Sono 137 i pedoni morti sulle strade italiane dal 1° gennaio 2026, secondo il monitoraggio settimanale dell’ASAPS in collaborazione con Sapidata. Il dato evidenzia una situazione ancora critica: più della metà delle vittime (69) aveva oltre 65 anni.
Il confronto con gli anni precedenti resta preoccupante: nel 2024, secondo ISTAT, i pedoni morti sono stati 470, mentre la stima ASAPS per il 2025 è di 434. Nei primi mesi del 2026 si registrano 47 decessi a gennaio, 29 a febbraio, 40 a marzo e 21 ad aprile.

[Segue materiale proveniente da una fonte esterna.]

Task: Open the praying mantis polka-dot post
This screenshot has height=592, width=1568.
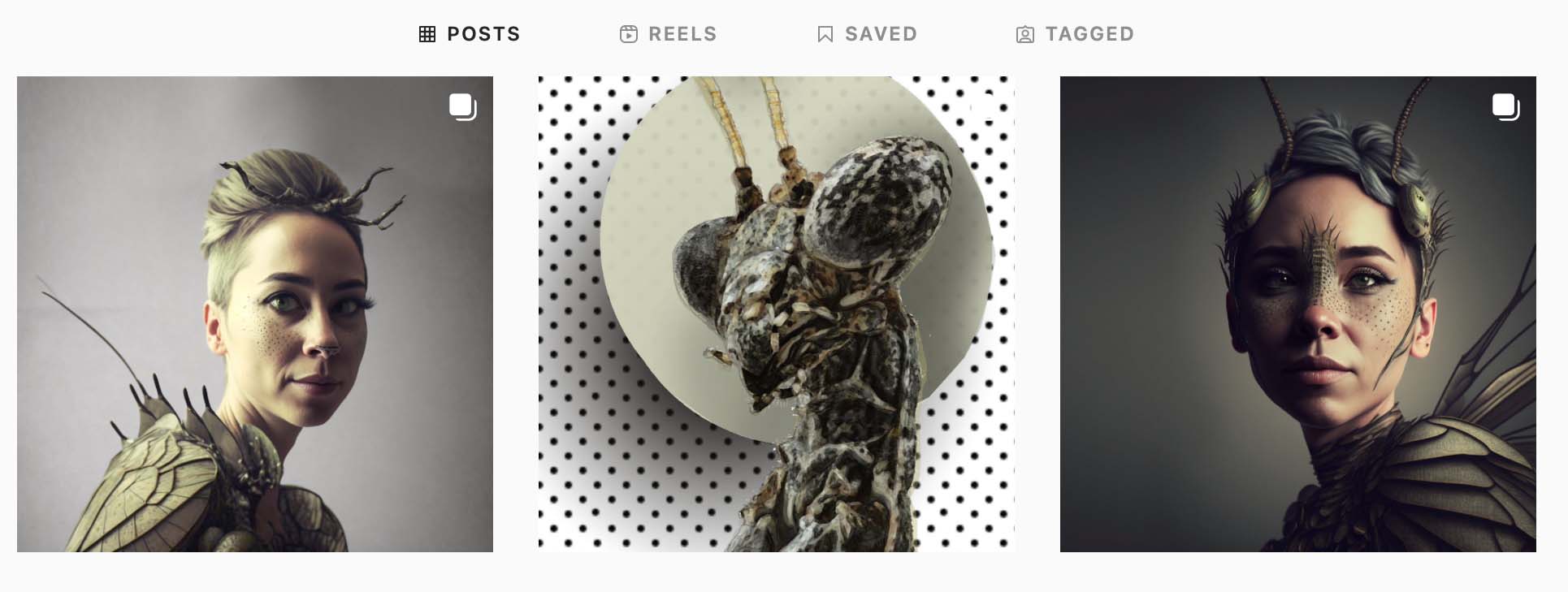Action: 777,314
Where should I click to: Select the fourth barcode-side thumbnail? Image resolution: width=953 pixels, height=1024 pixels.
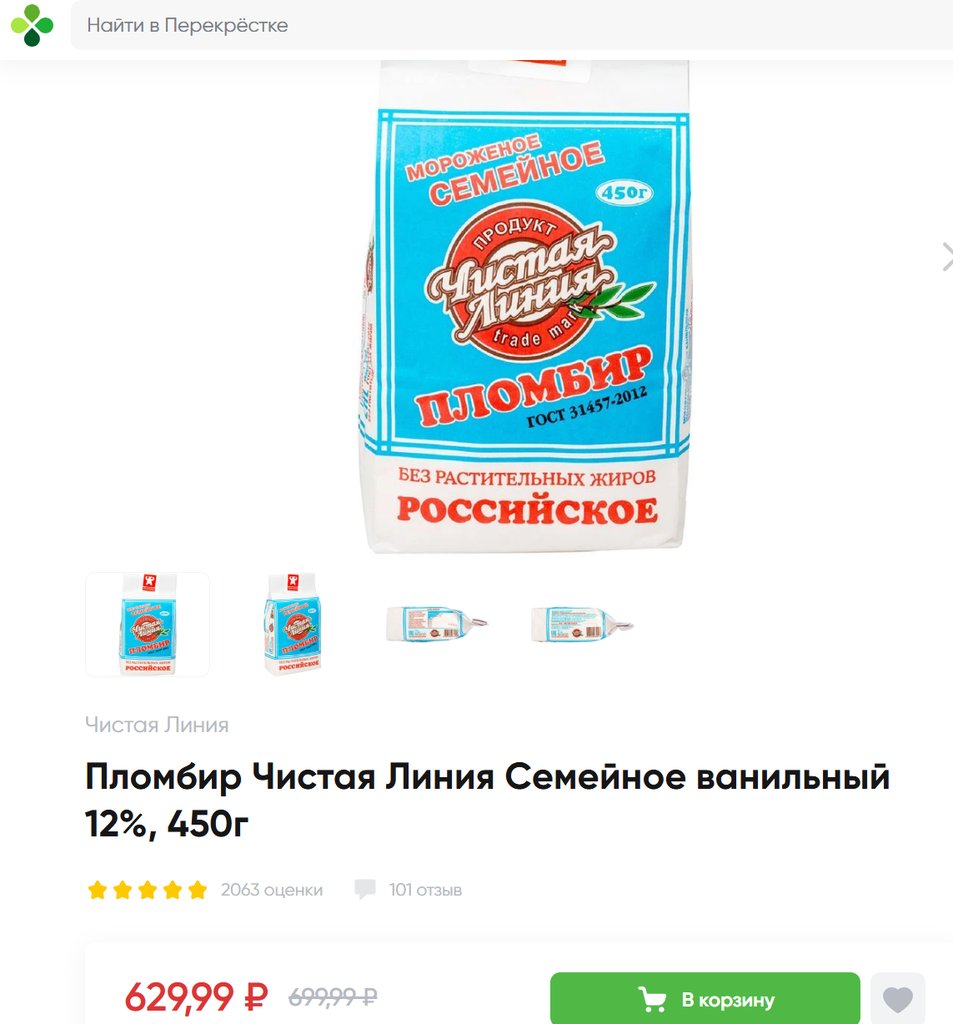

A livello territoriale, il numero più alto di vittime si registra in Lombardia (18), seguita da Piemonte (17) e Lazio (16, di cui 7 a Roma). Preoccupante anche il dato sugli investimenti sulle strisce pedonali: 66 casi su 137 totali. Si contano inoltre 14 episodi di pirateria stradale con fuga del conducente.
Il report, che non include i feriti gravi che potrebbero morire nei mesi successivi, conferma l’elevata vulnerabilità dei pedoni e la necessità di rafforzare le politiche di sicurezza stradale, a partire da infrastrutture più sicure e maggiore tutela negli attraversamenti.